In June 1958, J & L without any previous notice to plaintiff sold the entire ironing table business, including the tools and dies, to Arvin Company. Plaintiff continued to meet with J & L over a period of time in an attempt to negotiate a settlement based on J & L’s sales to Arvin. All attempts at settlement with J & L broke down, and a complaint was filed on February 24, 1959, against J & L in the United States District Court, Northern District of Ohio. That litigation proceeded continuously through the District Court of the Northern District of Ohio and the Sixth Circuit Court of Appeals until it was finally settled on December 31,1966.
In 1964, a suit was also filed against Arvin but was settled in 1965.
On December 31, 1965, less than one month after the Arvin settlement and while the J & L suit was still pending, Gridiron notified Geuder that it had reason to believe that Geuder had not paid all royalties due under the license and that Gridiron wanted to exercise its right under the license to inspect the relevant records and printed books. Geuder refused Gridiron’s request in its letter of January 19, 1966.
Gridiron filed this suit on February 8, 1966.
Geuder acted on advice of its own patent counsel when it notified Gridiron on October 6, 1955, that the tables having Model Nos. C-608 and C-609 were not covered by the license.
In 1956, Geuder changed the structure of its tables from that of Exhibit 10 (Model Nos. C-608 and C-609) to that of Exhibit 11 (Model No. C-150).
Geuder as the manufacturer of the tables had much better access to information concerning the tables than Gridiron.

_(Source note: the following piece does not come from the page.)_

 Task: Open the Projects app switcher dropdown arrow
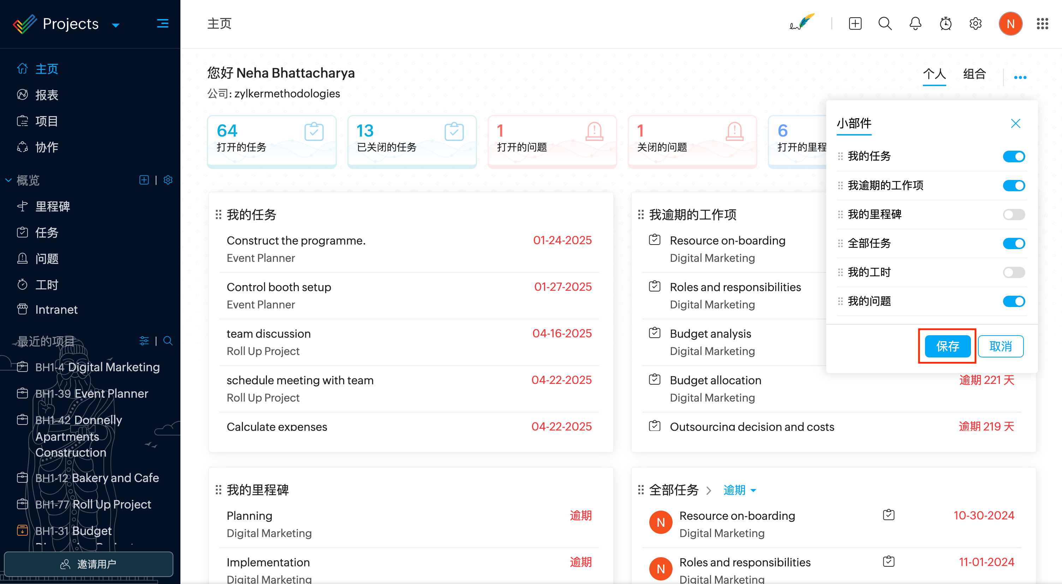pyautogui.click(x=116, y=26)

I therefore conclude that:
1. Gridiron was legally excused for not suing Geuder at an earlier date. *1207Its activity in other litigation against Geuder’s assignee of the license in suit is a legal excuse for not proceeding against Geuder at an earlier time.

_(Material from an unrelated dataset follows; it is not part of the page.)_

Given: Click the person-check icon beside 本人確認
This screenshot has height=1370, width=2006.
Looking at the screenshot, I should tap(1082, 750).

2. Gridiron was diligent in pursuing its rights under the license against Geu-der. After the sale of the ironing table business to J & L on September 1, 1957, Geuder could not be legally damaged. Interests on the damage under the contract are not considered sufficient, damage for the sake of laches.
3. Geuder did not act upon any representation of Gridiron, nor was it damaged by the time lapse in bringing suit. Any delay between 1955 and 1957 was primarily caused by Geuder’s own reluctance in forwarding Girdiron models of the C-608 and C-609 tables, failing to give Gridiron notice of the production of the C-150 tables, and denying the production of the P-610 and P-620 tables when confronted with a letter of inquiry.
Lacking an unexcused or unexplained delay and a detrimental reliance on that delay, laches is not a bar to Gridiron’s suit on the patent license.
Gridiron had no duty to request a new royalty rate on any of the tables in suit. The tables were covered by one of the categories in the 1950 amendment for which a definite royalty was already specified. Moreover, if any table had required a new royalty rate, then it was the duty of Geuder, as the party with better access to the pertinent information, to so notify Gridiron. Geuder never requested a new royalty rate of Gridiron or even notified Gridiron of a requirement for one. Geuder’s claim of laches because Gridiron did not request a new royalty rate therefore fails.
Gridiron is entitled to royalties and interest on the tables in suit, as noted above, along with attorney’s fees, disbursements, and costs.
For the foregoing reasons,
It is ordered that judgment for the plaintiff, Gridiron Steel Company, be entered in accordance with this opinion.